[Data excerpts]
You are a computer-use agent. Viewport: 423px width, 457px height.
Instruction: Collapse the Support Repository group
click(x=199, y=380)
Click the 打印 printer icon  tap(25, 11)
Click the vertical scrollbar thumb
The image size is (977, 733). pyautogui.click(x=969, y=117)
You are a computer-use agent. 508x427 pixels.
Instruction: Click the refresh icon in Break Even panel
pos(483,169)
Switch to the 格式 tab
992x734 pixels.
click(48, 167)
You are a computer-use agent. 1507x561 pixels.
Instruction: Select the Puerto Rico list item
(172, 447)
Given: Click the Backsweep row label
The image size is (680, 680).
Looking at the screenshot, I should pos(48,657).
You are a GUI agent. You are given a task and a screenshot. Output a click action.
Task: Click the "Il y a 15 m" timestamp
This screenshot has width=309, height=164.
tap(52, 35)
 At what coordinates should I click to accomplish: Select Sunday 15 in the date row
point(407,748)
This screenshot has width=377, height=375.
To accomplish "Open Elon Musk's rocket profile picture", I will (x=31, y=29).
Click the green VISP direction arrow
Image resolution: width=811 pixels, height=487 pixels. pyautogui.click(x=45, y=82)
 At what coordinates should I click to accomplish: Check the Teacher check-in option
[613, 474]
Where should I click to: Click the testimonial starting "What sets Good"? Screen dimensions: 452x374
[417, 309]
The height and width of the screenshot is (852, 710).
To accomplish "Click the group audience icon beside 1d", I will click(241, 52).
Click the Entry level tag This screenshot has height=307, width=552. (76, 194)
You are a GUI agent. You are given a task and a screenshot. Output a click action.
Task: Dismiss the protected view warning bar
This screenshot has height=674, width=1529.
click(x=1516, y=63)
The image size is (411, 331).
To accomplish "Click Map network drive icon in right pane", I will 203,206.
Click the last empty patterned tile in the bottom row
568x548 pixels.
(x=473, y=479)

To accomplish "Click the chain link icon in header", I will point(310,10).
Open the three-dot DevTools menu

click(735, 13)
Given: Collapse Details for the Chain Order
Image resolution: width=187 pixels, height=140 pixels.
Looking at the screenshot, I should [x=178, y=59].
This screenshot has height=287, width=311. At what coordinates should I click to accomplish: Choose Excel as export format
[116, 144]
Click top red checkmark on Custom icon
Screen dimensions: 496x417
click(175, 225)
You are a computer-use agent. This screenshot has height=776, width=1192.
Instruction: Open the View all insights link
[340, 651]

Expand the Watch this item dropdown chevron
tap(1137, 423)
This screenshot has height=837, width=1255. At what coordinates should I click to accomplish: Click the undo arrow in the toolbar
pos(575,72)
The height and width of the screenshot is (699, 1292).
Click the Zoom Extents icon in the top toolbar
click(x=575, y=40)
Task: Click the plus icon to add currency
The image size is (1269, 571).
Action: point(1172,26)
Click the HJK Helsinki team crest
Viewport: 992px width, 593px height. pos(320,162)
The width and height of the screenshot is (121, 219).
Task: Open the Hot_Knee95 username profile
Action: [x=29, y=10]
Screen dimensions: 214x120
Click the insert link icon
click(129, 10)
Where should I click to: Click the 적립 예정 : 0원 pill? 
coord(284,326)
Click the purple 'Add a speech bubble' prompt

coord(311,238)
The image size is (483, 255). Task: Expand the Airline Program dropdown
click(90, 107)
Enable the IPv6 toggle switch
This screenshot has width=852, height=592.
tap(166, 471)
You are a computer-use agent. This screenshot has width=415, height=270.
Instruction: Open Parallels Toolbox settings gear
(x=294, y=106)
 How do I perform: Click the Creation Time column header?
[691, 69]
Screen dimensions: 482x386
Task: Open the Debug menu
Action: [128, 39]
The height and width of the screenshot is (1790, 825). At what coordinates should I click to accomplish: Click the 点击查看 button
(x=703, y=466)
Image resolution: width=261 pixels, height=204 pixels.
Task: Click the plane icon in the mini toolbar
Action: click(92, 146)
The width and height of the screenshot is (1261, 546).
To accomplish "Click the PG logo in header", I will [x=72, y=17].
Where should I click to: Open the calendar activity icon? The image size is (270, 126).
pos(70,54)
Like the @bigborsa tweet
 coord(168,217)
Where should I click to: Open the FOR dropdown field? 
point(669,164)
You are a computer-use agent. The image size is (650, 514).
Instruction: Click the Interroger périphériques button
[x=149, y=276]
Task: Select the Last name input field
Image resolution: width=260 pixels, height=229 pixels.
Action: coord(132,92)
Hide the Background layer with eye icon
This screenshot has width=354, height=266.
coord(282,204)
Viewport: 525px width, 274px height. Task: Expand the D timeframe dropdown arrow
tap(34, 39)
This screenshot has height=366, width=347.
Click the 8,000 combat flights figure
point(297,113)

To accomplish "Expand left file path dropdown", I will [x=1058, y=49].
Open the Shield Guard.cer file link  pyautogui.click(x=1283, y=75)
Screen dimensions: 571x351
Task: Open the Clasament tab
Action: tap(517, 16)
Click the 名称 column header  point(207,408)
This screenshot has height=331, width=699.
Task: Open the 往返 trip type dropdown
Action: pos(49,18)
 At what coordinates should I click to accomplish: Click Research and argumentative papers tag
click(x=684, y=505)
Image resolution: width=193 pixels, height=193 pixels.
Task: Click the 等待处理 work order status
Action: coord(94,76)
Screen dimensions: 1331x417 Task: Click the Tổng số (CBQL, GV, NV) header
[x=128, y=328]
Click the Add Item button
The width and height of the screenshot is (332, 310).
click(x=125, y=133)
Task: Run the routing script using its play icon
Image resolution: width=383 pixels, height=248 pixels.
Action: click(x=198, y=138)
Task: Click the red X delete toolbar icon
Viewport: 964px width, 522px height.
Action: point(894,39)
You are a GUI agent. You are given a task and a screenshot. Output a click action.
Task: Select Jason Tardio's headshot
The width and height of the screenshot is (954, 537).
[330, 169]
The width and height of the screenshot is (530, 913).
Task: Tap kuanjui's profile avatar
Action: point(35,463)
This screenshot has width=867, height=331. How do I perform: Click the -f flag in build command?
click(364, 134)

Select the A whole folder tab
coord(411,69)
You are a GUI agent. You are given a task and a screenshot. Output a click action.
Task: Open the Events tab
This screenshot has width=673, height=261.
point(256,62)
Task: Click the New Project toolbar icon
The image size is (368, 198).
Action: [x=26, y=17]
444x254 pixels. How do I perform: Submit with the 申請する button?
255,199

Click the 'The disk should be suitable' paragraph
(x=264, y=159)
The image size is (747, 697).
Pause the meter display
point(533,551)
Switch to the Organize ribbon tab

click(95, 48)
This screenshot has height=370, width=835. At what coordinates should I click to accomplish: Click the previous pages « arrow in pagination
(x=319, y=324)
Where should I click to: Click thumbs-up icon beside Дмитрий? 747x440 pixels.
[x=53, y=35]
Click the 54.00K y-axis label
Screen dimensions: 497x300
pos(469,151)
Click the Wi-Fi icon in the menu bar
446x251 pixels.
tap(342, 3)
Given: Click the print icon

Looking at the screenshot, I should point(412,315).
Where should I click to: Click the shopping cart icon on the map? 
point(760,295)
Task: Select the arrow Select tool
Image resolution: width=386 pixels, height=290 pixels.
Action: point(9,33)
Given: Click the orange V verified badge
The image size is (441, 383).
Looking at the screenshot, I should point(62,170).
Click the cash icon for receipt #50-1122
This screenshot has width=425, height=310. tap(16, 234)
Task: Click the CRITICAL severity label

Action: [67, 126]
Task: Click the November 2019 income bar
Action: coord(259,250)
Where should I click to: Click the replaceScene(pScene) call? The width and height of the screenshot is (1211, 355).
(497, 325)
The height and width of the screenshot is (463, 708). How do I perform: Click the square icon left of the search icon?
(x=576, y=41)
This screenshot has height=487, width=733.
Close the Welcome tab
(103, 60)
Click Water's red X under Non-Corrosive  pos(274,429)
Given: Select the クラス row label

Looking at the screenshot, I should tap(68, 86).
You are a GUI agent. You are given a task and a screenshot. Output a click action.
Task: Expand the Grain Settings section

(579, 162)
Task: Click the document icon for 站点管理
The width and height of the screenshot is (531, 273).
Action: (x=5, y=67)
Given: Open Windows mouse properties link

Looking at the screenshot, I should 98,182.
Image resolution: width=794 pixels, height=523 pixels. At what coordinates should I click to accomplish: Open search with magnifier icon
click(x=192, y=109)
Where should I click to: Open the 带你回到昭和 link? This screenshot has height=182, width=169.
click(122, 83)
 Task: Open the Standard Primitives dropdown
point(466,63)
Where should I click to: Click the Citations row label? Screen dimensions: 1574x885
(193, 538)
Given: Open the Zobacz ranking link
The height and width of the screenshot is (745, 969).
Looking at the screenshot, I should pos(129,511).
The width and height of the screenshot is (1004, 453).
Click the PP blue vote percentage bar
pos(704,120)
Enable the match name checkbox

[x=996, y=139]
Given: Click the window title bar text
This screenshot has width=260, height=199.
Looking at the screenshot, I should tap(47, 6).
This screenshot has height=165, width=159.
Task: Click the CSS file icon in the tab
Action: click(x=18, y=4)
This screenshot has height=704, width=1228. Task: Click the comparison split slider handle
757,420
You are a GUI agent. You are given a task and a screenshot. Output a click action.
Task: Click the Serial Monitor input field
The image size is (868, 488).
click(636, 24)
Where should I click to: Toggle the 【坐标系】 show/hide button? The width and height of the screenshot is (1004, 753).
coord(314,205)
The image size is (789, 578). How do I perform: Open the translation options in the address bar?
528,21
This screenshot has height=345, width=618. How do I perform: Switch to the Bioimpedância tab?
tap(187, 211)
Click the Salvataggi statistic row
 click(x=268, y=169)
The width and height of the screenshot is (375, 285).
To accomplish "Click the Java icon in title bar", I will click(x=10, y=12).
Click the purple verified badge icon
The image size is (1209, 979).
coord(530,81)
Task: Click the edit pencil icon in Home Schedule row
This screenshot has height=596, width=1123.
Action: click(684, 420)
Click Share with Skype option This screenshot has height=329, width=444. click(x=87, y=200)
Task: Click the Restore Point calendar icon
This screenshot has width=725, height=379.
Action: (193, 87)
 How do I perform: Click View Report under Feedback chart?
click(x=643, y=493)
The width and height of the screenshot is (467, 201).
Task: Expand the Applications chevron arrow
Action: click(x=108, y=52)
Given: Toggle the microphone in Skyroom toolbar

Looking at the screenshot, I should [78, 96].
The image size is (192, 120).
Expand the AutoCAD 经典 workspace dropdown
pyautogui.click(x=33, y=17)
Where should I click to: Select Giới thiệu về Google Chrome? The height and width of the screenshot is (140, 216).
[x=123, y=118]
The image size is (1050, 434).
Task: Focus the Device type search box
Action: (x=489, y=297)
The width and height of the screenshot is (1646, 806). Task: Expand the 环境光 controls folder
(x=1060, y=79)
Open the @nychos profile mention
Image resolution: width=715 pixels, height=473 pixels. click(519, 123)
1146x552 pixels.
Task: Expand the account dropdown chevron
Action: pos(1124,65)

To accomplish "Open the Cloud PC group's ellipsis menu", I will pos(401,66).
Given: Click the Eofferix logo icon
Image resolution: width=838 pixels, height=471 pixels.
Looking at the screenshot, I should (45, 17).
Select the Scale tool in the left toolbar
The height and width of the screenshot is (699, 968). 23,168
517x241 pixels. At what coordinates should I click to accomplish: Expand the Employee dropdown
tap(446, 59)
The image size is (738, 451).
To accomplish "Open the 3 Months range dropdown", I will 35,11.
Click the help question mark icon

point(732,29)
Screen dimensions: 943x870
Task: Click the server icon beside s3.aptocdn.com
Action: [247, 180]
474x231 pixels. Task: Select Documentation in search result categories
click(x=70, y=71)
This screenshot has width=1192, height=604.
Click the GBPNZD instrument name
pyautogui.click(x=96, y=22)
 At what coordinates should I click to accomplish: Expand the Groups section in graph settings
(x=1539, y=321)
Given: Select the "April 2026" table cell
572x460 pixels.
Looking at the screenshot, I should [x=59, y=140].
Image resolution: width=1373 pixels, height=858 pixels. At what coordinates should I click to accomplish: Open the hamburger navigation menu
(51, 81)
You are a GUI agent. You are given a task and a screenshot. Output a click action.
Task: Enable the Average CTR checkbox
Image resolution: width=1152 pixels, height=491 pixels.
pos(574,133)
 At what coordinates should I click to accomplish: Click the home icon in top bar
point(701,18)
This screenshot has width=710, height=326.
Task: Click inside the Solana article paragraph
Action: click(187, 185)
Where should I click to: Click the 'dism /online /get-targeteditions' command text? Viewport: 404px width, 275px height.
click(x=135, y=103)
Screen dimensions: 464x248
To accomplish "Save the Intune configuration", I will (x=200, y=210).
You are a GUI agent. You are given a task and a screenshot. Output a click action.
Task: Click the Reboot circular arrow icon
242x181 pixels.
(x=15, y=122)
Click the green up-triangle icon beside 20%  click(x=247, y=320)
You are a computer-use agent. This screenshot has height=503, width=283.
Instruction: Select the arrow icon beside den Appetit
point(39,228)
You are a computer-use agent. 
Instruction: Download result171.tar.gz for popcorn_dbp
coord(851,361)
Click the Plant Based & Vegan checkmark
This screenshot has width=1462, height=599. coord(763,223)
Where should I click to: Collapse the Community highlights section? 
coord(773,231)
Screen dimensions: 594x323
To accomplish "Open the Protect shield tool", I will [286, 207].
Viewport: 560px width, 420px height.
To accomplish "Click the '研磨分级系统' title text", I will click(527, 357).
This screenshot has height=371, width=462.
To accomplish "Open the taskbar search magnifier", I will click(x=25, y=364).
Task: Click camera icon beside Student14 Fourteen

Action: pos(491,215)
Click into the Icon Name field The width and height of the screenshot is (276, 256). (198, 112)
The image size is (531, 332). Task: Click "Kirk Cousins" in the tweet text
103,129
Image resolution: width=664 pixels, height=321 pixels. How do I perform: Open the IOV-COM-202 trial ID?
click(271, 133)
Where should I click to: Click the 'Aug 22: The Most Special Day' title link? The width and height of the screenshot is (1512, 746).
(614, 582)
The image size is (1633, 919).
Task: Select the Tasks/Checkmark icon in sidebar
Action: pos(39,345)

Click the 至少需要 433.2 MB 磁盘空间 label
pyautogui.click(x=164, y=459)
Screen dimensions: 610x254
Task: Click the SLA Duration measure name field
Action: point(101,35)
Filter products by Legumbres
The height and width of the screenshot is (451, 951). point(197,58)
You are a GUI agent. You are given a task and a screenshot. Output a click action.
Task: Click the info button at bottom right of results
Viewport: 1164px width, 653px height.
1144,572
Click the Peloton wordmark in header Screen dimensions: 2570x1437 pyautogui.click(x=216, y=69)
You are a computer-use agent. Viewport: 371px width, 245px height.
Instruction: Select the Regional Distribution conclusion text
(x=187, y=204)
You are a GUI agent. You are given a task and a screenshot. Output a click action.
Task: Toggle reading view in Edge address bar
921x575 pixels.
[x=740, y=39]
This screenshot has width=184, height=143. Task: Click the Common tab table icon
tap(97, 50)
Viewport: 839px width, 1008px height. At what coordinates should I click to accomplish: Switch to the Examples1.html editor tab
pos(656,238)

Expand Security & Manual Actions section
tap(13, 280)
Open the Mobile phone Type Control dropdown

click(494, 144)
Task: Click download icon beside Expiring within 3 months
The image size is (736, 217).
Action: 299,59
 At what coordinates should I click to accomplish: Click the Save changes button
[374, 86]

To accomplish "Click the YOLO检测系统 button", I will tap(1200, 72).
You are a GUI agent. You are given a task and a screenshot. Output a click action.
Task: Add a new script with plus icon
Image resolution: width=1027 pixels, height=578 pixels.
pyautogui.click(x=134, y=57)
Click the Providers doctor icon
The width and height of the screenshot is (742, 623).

The task
Retype exactly the lines above, from the one with "Switch to the 格式 tab" through the one with "This screenshot has width=377, height=375.", inclusive.

The completed task
Switch to the 格式 tab
992x734 pixels.
click(48, 167)
You are a computer-use agent. 1507x561 pixels.
Instruction: Select the Puerto Rico list item
(172, 447)
Given: Click the Backsweep row label
The image size is (680, 680).
Looking at the screenshot, I should pos(48,657).
You are a GUI agent. You are given a task and a screenshot. Output a click action.
Task: Click the "Il y a 15 m" timestamp
This screenshot has width=309, height=164.
tap(52, 35)
 At what coordinates should I click to accomplish: Select Sunday 15 in the date row
point(407,748)
This screenshot has width=377, height=375.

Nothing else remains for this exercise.